Loading events into a data warehouse is almost never a goal in and of itself. The companies that take full advantage of their Snowplow data all have a data modeling step that transforms and aggregates events into a set of derived tables, which are then made available to end users in the business.
For more information on event data modeling:
Most Snowplow users load their data into Redshift and implement their data models in SQL (using either SQL Runner or a BI tool such as Looker). These data models often work like this: each time new data is loaded into Redshift, the derived tables are dropped (or truncated) and rebuilt using all historical data.

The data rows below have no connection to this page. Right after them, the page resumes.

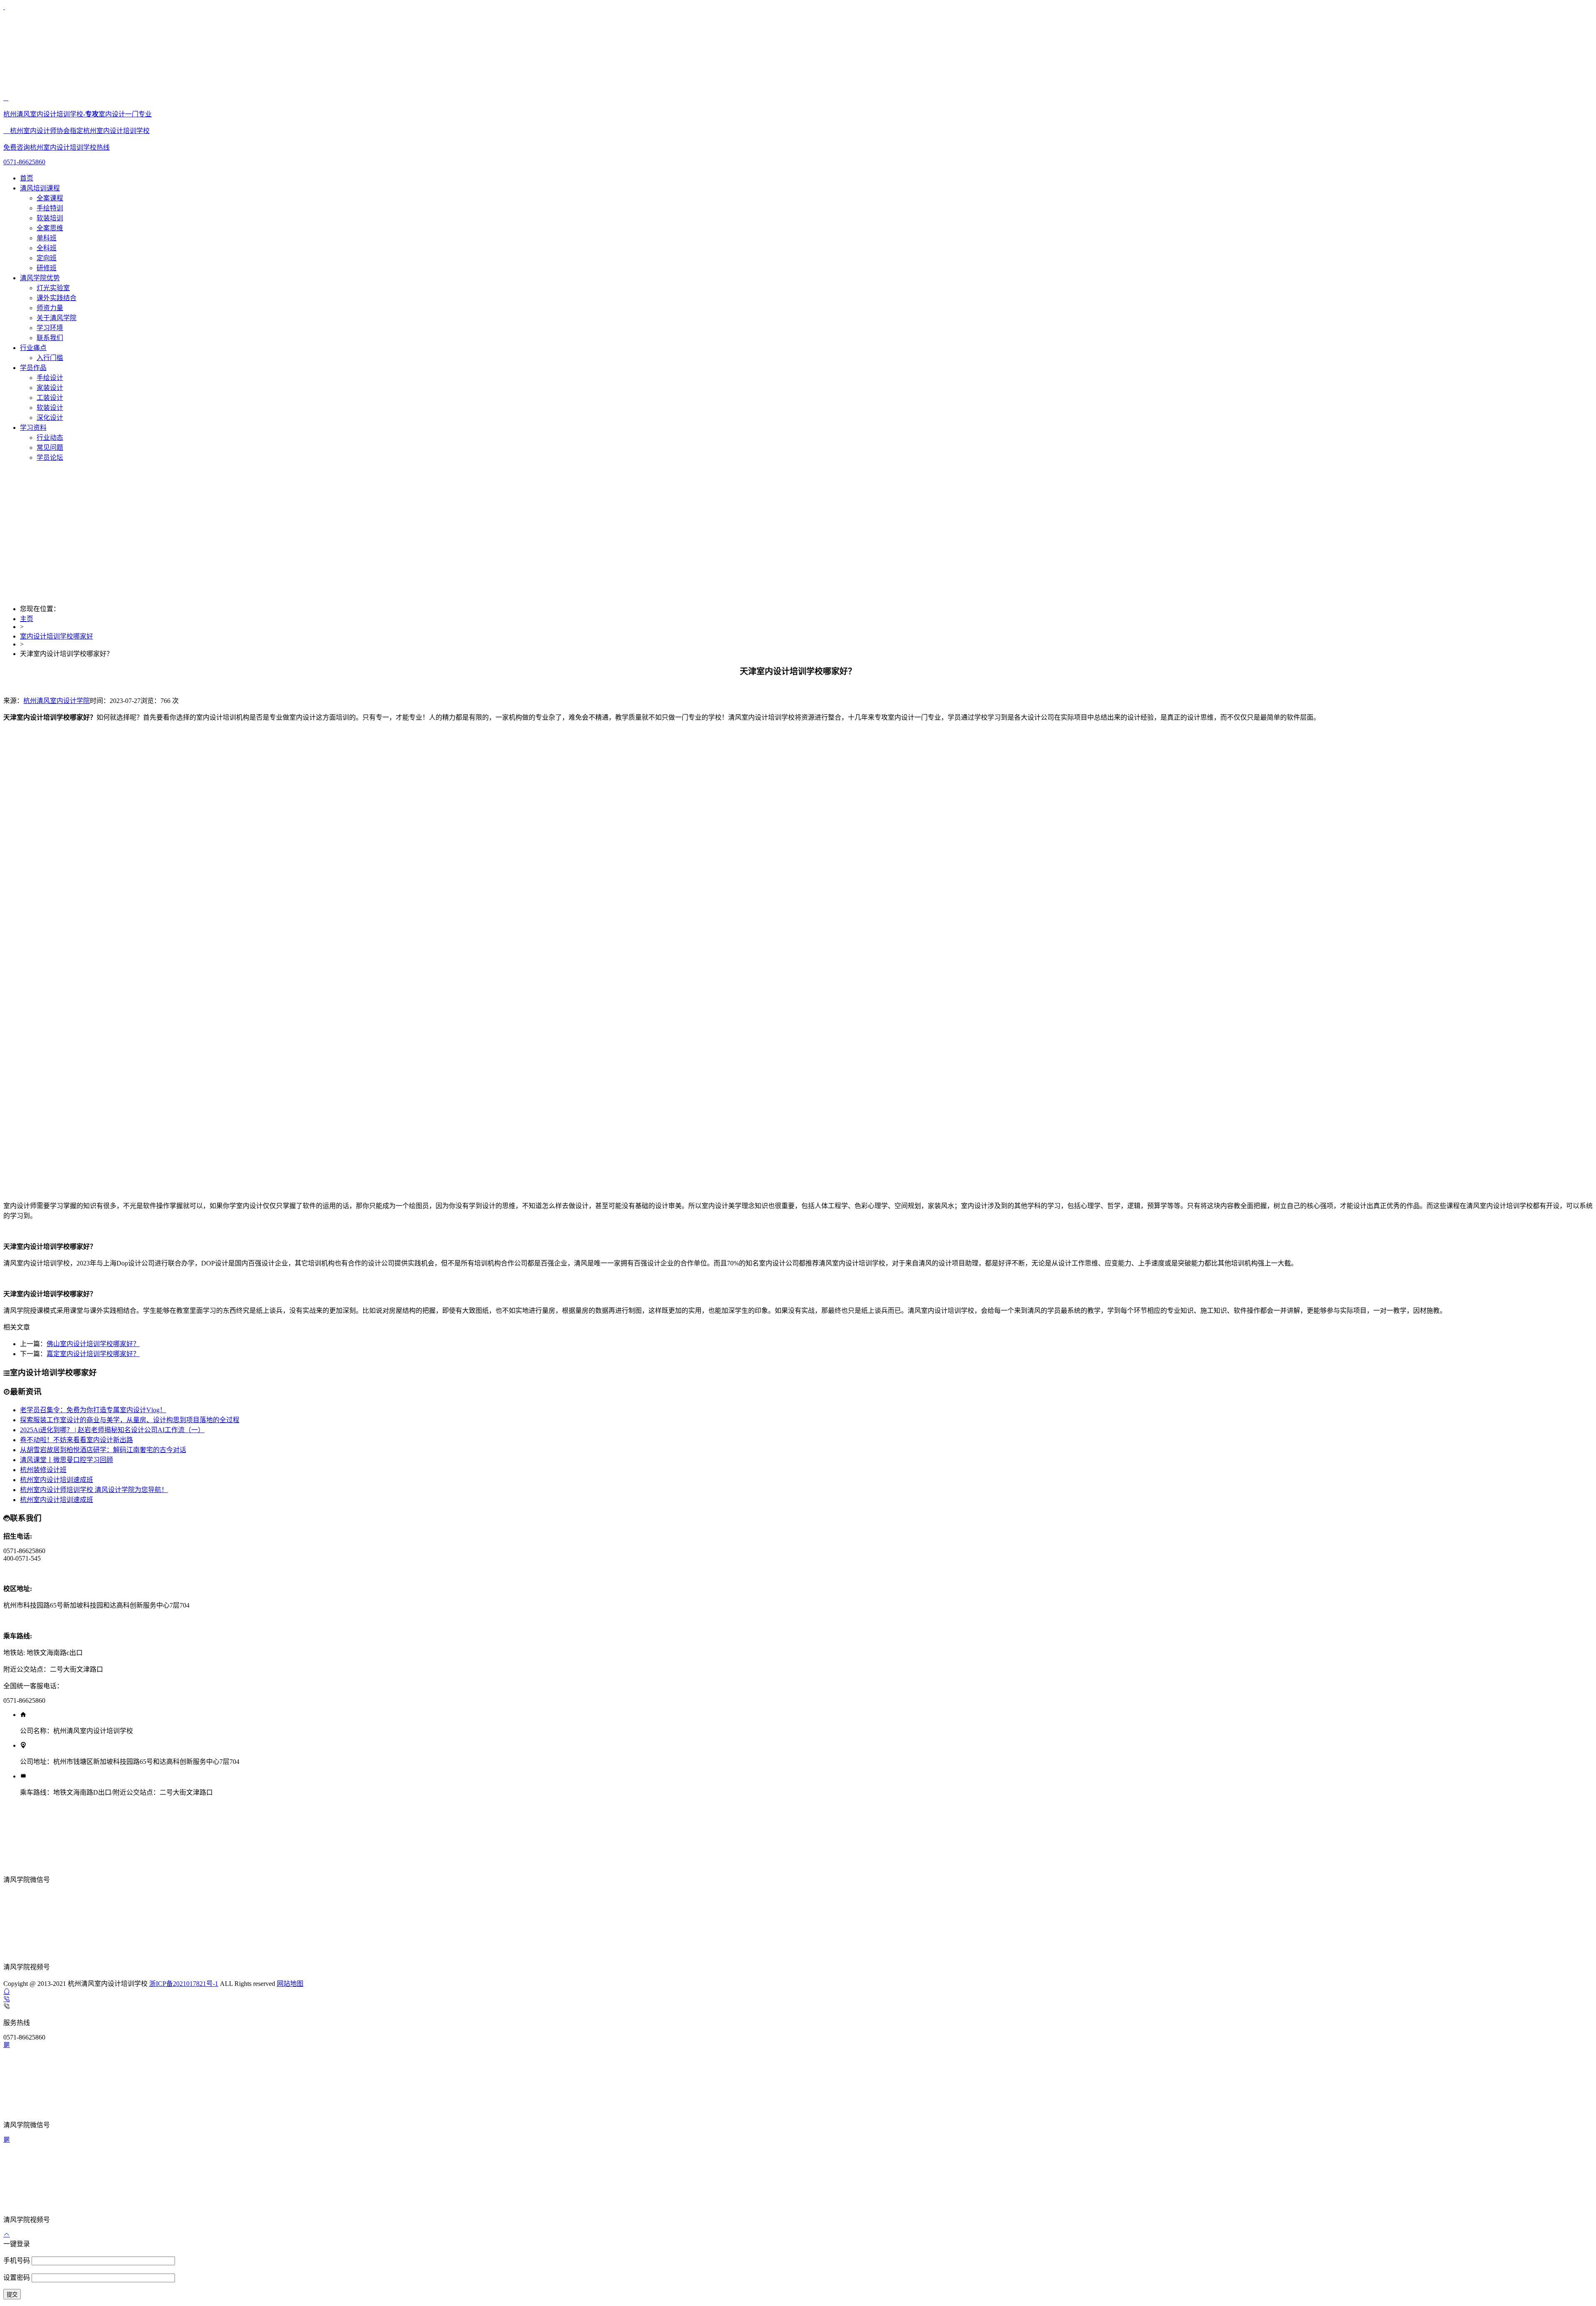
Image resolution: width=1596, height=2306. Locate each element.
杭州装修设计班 (43, 1469)
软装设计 (50, 407)
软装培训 (50, 218)
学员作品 (33, 367)
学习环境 (50, 327)
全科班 (47, 248)
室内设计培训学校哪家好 (56, 636)
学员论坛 (50, 457)
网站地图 (290, 1983)
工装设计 (50, 397)
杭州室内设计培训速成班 (56, 1479)
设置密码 (17, 2277)
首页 (26, 178)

This approach has several benefits. For instance, it makes it possible to iterate on the data model without having to update the existing derived tables. However, because the time it takes to build the derived tables goes up with the number of events in Redshift, there will be a point when rebuilding the tables from scratch each time will start to take too long.
One solution is to move the data models out of Redshift and rewrite them to run on Spark instead. We have written about this before and it’s something we will keep exploring. This tutorial instead focuses on improving the performance in Redshift – in particular on how to update a set of derived tables rather than rebuild them from scratch with each run.
1. The example data model
We’ll use a simple SQL data model to illustrate how one would go about updating a derived table rather than rebuilding it with each run. The data model itself is simple, but the queries that make it incremental also work for a more complex data model.
Let’s create a simple sessions table. Each time the Snowplow pipeline runs, we create a new sessions table using all events in atomic.events
, drop the old table, and rename the new table:
CREATE SCHEMA IF NOT EXISTS derived;
CREATE TABLE derived.sessions_new
DISTKEY(session_id)
SORTKEY(tstamp)
AS (
SELECT
domain_sessionid AS session_id,
MIN(derived_tstamp) AS tstamp
FROM atomic.events
GROUP BY 1
);
DROP TABLE derived.sessions;
ALTER TABLE derived.sessions_new RENAME TO sessions;
In the next section, we’ll make this example model incremental.
2. Moving to incremental updates
2.1 Preparation
Rebuild the sessions table one last time
The sessions table needs to exist before we can start updating it, so build the table from scratch one last time.
Create a manifest
Next, create a table (derived.etl_tstamps
) that will be used to keep track of which events have been processed. We use the etl_tstamp
for this.
CREATE SCHEMA IF NOT EXISTS scratch;
CREATE TABLE derived.etl_tstamps (etl_tstamp timestamp encode lzo) DISTSTYLE ALL;
INSERT INTO derived.etl_tstamps (SELECT DISTINCT etl_tstamp FROM atomic.events);
CREATE TABLE scratch.sessions (LIKE derived.sessions);
CREATE TABLE scratch.etl_tstamps (LIKE derived.etl_tstamps);
2.2 Incremental updates
The incremental update happens in a couple of steps.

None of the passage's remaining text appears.